Data records

------------

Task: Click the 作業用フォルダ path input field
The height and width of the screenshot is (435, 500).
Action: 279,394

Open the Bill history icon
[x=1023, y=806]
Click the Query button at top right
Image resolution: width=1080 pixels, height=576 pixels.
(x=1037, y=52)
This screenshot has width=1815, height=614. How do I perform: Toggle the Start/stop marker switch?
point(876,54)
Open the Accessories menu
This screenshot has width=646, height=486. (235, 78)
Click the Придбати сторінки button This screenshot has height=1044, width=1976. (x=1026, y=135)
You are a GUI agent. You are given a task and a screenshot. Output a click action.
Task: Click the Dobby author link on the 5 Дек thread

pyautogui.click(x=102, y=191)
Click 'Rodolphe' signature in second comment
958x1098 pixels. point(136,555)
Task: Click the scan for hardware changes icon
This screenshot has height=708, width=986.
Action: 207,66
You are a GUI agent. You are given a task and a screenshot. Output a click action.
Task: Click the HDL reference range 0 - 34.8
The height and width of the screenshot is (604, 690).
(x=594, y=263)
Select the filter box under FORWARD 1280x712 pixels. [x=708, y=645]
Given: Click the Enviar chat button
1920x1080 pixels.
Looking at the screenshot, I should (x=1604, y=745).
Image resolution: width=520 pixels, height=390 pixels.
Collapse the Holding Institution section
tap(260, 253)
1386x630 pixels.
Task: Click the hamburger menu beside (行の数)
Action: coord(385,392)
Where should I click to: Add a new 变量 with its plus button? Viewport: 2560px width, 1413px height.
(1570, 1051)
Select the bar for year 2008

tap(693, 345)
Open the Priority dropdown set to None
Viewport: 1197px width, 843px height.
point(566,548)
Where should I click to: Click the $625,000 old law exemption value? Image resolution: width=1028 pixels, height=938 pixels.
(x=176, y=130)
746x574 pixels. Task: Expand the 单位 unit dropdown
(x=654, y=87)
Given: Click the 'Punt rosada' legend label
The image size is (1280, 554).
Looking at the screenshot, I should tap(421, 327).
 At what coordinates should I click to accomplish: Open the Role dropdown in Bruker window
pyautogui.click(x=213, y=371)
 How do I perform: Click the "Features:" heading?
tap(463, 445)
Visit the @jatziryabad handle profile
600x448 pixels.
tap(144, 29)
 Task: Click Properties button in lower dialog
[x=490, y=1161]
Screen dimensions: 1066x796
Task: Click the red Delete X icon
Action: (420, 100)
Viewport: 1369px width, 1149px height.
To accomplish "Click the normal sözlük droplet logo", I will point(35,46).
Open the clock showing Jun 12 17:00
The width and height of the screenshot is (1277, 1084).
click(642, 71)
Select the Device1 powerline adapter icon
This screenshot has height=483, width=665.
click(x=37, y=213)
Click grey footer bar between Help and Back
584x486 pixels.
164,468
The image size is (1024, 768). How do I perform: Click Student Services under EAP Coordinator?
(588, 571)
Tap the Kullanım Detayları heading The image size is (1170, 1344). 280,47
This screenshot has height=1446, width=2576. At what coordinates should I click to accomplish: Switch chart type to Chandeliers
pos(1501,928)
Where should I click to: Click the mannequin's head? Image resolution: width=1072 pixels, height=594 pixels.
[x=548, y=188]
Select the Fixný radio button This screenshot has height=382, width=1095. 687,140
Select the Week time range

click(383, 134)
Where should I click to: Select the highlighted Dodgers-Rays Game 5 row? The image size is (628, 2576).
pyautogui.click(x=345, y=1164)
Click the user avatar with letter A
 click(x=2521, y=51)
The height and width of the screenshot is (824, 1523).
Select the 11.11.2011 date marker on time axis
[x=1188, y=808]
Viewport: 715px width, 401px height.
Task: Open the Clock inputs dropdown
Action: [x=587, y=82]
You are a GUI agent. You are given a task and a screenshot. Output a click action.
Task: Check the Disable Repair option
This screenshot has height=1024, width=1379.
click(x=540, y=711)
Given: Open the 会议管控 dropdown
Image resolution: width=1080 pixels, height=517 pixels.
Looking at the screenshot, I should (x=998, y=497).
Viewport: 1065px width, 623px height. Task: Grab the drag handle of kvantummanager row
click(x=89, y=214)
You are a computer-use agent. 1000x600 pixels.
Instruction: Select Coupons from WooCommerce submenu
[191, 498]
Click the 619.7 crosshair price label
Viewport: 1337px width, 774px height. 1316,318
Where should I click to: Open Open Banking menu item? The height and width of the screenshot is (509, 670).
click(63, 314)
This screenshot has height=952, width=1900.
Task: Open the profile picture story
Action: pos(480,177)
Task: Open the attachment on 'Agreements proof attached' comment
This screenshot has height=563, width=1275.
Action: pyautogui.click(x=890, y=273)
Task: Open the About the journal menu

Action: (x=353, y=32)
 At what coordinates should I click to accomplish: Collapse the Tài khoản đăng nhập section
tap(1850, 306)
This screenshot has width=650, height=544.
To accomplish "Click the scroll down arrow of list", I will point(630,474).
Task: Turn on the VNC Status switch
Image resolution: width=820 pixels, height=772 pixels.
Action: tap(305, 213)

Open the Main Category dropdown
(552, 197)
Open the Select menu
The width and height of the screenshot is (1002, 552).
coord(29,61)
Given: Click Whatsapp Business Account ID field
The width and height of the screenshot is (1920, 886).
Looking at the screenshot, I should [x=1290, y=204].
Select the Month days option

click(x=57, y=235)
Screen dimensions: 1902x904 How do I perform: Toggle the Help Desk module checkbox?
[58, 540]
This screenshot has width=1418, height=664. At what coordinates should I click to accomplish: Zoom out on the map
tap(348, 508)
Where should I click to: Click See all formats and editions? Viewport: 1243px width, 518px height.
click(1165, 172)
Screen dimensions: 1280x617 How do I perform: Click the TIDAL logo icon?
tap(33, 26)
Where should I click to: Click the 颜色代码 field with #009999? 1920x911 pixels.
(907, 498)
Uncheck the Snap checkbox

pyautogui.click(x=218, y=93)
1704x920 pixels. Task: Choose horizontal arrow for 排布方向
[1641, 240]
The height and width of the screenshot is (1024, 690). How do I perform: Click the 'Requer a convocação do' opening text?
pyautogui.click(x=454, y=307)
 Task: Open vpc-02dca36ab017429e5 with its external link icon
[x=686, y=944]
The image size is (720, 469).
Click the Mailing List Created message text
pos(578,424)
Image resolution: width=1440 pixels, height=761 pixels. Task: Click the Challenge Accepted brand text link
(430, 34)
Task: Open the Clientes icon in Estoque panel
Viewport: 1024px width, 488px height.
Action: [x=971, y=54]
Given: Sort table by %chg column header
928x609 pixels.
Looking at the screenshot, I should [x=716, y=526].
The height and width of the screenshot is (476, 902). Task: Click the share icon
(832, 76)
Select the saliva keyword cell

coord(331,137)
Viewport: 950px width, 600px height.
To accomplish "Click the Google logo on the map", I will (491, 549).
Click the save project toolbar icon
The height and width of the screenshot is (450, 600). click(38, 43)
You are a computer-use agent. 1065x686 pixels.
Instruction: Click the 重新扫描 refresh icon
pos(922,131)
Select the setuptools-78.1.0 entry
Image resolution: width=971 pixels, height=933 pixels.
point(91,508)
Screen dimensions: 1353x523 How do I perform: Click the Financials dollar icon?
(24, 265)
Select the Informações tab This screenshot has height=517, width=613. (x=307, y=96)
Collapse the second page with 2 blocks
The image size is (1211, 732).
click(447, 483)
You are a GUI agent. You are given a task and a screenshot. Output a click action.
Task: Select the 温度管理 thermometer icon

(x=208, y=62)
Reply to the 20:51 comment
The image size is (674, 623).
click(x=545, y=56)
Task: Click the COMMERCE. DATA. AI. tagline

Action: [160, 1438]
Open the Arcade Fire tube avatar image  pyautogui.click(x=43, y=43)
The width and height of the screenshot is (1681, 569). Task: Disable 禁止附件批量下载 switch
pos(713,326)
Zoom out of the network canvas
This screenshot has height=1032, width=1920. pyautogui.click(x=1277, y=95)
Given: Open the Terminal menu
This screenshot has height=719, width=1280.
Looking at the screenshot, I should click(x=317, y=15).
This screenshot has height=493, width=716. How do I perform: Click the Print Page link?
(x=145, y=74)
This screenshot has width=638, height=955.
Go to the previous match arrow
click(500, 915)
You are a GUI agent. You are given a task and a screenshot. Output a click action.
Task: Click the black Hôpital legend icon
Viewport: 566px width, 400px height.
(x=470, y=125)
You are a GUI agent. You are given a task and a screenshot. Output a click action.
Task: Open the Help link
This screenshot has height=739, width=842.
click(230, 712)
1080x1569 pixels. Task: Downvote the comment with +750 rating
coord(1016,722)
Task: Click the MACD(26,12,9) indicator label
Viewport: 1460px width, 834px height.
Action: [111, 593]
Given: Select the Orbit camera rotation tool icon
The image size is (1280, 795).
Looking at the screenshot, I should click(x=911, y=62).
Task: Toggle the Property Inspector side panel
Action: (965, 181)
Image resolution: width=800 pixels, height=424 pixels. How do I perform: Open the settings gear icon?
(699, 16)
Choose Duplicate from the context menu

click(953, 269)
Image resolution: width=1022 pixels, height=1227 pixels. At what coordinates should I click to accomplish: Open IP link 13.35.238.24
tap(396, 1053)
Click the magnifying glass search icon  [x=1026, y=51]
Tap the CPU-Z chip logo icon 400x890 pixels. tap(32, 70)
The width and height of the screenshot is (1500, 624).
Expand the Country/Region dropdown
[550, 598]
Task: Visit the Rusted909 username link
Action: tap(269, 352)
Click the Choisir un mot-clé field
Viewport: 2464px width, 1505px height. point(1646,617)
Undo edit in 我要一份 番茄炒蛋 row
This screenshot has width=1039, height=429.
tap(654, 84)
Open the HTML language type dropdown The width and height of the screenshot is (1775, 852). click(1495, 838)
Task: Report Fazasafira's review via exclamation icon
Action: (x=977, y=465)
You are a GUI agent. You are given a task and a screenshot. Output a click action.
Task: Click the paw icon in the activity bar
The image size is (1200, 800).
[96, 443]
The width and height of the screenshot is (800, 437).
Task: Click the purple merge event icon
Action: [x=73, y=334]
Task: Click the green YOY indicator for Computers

------------

● Work required
Quote the lines above word for word, starting at the line that contains "This screenshot has height=493, width=716." and ending at the line that contains "(x=470, y=125)".

● Solution to this problem
This screenshot has height=493, width=716. How do I perform: Click the Print Page link?
(x=145, y=74)
This screenshot has width=638, height=955.
Go to the previous match arrow
click(500, 915)
You are a GUI agent. You are given a task and a screenshot. Output a click action.
Task: Click the black Hôpital legend icon
Viewport: 566px width, 400px height.
(x=470, y=125)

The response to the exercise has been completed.